I opened my mouth, but I didn’t have any words to say. Not a single one.

David looked at me in concern, led me to the bed, and made me sit. “You’re still recovering from your fever.” He bent at the waist and dropped another kiss on my forehead. “You should rest.”

I reached for his arm, not willing to let him move away from me after everything he’d just said. My mind was reeling, and I wanted nothing more than to touch him, hold him, and show him how deeply his words had seared my soul. Before he had the chance to stand up straight, I placed a hand on his forehead, still feeling as though I needed an excuse to touch him. And he thought I was brave? “You haven’t felt sick?” I asked.

He let out a shaky laugh. “Unfortunately not.”

I tried to imagine our mad dash into the night with a very sick David. “Unfortunately?”

He nodded. “I recall some very specific promises were made about how you would care for me if I did fall ill.”

“Ah.” I closed my eyes, remembering the feel of his weight settling onto my bed, his chest warm upon my back. I slid my hand from his forehead to his cheek. “On second thought, you do feel rather warm.”

David leaned closer to me, tipping his head so it rested in my hand. “Ihavebeen feeling under the weather, now that you mention it.”

“You should rest,” I said, motioning to the empty space on the bed next to where I sat.

He nodded. The bed dipped beneath him, and he turned to face me. He looked the same, his eyes still a soft blue, his skin clear and smooth over the planes of his face, just as it had been before, but I saw him differently. We’d been dancing around issues for weeks, and even though I’d thought I knew him and even thought I’d loved him before, what I felt now was deeper. My love earlier had been selfish. I’d wanted David in my life for the happiness he brought me. Now, more than anything, I wanted to fill his world with joy.

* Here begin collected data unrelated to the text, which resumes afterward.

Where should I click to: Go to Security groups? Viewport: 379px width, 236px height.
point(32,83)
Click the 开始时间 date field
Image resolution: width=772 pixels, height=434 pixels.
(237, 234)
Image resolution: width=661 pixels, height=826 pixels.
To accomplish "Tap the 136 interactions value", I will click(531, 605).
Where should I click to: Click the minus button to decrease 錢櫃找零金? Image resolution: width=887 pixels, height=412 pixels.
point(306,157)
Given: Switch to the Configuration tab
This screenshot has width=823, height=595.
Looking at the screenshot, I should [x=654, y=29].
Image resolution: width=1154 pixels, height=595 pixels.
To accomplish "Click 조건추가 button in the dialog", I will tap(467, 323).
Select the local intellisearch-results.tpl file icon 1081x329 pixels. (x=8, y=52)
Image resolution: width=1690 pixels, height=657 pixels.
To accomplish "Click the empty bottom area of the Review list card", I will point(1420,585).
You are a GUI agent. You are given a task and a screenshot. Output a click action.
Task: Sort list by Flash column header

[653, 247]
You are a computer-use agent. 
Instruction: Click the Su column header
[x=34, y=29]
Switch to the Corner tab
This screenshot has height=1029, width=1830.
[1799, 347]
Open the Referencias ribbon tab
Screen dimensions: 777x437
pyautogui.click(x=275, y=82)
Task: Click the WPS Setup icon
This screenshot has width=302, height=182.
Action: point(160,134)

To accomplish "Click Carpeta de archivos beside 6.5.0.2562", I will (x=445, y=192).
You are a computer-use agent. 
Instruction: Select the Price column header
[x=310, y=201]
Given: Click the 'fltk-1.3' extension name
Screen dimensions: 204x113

I reached for one of his hands and cupped it in both of mine, tracing the base of his palm and wrist with my fingertips. I could feel his eyes on me, watching my every movement in the dim light.

With a reminder to myself that I was the brave young lady he’d once known, I found the button on his cuff and undid it. Lifting his sleeve slowly, I pulled it past his elbow and found the first scar I’d touched. It was nearer to his elbow than his wrist, and the skin was lighter than the rest of his arm. I slid a finger softly over it. The skin was surprisingly soft. David flinched, but he didn’t pull away.

“I’m not sure I can bear you touching them.”

I pulled my hand away from his arm and placed it on the perfect skin of his cheek. “David, I saw your chest. At least some of it. They’re everywhere. If you don’t want me to touch them, I’ll understand. But I’m telling you as your wife, I think you should reconsider.” He swallowed, and slowly, the sorrow in his face shifted, sloughing away some of his pain until I saw young David again. Not young, as he’d been when we’d first met, but young as I’d first seen him a month ago, striding toward me in the oak tree, dashing and handsome with curiosity and wonder in his eyes.

I cradled his hand once again and lowered my head to the crook of his bare arm until my mouth hovered over that first scar. I looked up at him through my lashes, and after three long, slow breaths, he nodded. I pressed my lips to the spot, and in my hopeful, pathetic way, I prayed my touch might heal a part of him.

At first, every muscle in his arm was tight, but after a moment, the tightness softened. With a slow, steadying breath, he placed a hand on my cheek, then dropped it and lifted his sleeve as high as it would go, letting me into a part of his world he’d shown no one else.

There were three more marks on his inner arm, and when I turned to inspect the outside, I found several more. Some were so faint I could barely make them out, and others left recesses in their wake.

“Oh, David.” I couldn’t help the strangled use of his name at the sight of them.